Set down, exactly, every line from the top of the listing through the one holding "Task: Collapse the".

* **Recorded data**
==*==
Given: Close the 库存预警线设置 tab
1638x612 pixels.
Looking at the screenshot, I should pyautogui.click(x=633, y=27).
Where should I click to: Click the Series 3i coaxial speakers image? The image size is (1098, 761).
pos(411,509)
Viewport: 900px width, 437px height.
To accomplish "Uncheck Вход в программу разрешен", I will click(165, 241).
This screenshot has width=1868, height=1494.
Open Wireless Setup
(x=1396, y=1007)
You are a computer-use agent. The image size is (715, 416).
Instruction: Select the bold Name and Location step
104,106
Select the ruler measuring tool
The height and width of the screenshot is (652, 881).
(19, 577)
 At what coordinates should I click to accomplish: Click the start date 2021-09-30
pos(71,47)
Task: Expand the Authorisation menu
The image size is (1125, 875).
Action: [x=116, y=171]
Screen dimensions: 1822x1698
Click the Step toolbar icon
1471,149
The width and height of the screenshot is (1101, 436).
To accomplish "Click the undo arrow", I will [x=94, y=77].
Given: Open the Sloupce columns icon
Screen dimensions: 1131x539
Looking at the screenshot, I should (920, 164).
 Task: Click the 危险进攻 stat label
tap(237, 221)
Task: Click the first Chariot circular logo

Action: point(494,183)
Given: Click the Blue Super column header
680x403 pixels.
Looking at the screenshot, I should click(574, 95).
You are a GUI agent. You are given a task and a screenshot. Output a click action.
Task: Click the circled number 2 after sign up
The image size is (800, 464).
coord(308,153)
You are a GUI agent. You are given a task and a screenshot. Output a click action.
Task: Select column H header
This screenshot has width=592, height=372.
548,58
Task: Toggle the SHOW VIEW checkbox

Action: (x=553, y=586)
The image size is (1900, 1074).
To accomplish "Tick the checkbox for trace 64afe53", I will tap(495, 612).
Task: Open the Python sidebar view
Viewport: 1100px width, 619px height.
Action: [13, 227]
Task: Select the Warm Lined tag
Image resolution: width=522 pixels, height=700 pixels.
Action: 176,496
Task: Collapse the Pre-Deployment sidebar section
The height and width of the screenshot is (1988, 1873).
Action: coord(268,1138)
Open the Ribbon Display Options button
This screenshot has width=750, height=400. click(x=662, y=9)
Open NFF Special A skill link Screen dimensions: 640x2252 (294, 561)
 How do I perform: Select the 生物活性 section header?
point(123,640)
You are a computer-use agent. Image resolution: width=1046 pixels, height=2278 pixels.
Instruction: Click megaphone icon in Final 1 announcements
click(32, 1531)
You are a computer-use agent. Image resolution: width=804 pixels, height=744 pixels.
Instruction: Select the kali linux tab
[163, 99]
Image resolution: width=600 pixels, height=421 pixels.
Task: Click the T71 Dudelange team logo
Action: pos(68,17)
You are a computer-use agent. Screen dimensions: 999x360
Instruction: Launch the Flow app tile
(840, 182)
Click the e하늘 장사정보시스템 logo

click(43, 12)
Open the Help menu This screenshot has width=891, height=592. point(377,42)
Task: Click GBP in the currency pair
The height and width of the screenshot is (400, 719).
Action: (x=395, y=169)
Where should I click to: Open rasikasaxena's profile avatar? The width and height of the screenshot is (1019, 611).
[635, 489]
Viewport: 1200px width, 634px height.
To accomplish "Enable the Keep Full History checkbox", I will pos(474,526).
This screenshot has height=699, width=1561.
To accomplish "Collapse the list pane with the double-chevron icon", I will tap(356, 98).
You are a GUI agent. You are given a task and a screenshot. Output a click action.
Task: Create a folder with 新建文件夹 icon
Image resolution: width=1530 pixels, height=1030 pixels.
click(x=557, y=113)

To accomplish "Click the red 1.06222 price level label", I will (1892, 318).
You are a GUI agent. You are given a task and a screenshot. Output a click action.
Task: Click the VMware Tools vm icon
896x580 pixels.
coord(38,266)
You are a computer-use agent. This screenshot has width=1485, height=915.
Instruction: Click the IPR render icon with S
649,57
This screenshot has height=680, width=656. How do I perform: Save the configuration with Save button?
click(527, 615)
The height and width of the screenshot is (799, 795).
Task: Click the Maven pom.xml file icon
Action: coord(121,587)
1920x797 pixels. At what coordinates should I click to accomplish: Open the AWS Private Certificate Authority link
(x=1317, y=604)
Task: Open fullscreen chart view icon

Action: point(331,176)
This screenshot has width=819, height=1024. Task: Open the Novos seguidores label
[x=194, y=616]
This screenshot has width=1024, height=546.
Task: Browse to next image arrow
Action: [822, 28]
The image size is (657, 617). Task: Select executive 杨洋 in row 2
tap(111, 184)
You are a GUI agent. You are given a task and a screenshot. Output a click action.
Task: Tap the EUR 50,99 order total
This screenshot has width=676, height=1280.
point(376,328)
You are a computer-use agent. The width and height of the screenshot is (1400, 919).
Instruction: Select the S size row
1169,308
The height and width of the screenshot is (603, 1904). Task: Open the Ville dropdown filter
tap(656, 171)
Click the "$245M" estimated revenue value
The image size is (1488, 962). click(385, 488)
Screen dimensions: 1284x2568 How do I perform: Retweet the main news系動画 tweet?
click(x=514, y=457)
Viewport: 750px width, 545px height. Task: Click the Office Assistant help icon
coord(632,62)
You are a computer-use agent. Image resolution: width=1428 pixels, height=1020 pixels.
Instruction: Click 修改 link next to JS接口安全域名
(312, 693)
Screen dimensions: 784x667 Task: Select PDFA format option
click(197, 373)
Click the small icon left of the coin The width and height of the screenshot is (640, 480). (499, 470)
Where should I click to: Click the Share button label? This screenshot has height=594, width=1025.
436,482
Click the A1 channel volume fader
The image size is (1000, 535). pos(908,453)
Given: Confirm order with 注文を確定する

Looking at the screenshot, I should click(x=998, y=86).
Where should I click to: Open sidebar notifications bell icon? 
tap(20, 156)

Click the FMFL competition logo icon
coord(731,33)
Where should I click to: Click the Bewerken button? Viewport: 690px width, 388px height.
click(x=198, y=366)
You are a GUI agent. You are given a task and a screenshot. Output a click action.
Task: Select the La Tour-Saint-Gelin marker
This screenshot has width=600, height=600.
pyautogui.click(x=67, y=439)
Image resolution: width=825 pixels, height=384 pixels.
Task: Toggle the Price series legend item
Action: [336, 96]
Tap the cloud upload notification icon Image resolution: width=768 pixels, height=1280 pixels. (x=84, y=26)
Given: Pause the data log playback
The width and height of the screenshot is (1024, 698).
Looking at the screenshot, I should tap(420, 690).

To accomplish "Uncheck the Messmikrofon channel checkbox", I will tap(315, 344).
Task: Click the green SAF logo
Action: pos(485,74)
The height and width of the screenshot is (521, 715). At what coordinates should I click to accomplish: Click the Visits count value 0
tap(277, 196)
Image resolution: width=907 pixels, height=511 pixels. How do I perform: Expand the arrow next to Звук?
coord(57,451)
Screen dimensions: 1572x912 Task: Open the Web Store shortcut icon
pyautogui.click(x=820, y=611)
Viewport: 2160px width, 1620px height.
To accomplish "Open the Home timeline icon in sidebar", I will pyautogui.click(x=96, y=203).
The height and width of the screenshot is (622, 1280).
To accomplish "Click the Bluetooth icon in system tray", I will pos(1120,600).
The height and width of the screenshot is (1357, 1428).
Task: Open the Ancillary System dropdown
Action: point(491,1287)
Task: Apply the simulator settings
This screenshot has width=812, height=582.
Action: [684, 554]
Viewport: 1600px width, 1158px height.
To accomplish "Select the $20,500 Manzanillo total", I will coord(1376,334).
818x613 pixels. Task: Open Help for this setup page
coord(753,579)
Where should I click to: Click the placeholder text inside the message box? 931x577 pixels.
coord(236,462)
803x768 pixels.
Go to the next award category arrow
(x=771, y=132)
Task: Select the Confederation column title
==*==
* **Exercise result**
Given: Close the 库存预警线设置 tab
1638x612 pixels.
Looking at the screenshot, I should pyautogui.click(x=633, y=27).
Where should I click to: Click the Series 3i coaxial speakers image? The image size is (1098, 761).
pos(411,509)
Viewport: 900px width, 437px height.
To accomplish "Uncheck Вход в программу разрешен", I will click(165, 241).
This screenshot has width=1868, height=1494.
Open Wireless Setup
(x=1396, y=1007)
You are a computer-use agent. The image size is (715, 416).
Instruction: Select the bold Name and Location step
104,106
Select the ruler measuring tool
The height and width of the screenshot is (652, 881).
(19, 577)
 At what coordinates should I click to accomplish: Click the start date 2021-09-30
pos(71,47)
Task: Expand the Authorisation menu
The image size is (1125, 875).
Action: [x=116, y=171]
Screen dimensions: 1822x1698
Click the Step toolbar icon
1471,149
The width and height of the screenshot is (1101, 436).
To accomplish "Click the undo arrow", I will [x=94, y=77].
Given: Open the Sloupce columns icon
Screen dimensions: 1131x539
Looking at the screenshot, I should (920, 164).
 Task: Click the 危险进攻 stat label
tap(237, 221)
Task: Click the first Chariot circular logo

Action: point(494,183)
Given: Click the Blue Super column header
680x403 pixels.
Looking at the screenshot, I should click(574, 95).
You are a GUI agent. You are given a task and a screenshot. Output a click action.
Task: Click the circled number 2 after sign up
The image size is (800, 464).
coord(308,153)
You are a GUI agent. You are given a task and a screenshot. Output a click action.
Task: Select column H header
This screenshot has width=592, height=372.
548,58
Task: Toggle the SHOW VIEW checkbox

Action: (x=553, y=586)
The image size is (1900, 1074).
To accomplish "Tick the checkbox for trace 64afe53", I will tap(495, 612).
Task: Open the Python sidebar view
Viewport: 1100px width, 619px height.
Action: [13, 227]
Task: Select the Warm Lined tag
Image resolution: width=522 pixels, height=700 pixels.
Action: 176,496
Task: Collapse the Pre-Deployment sidebar section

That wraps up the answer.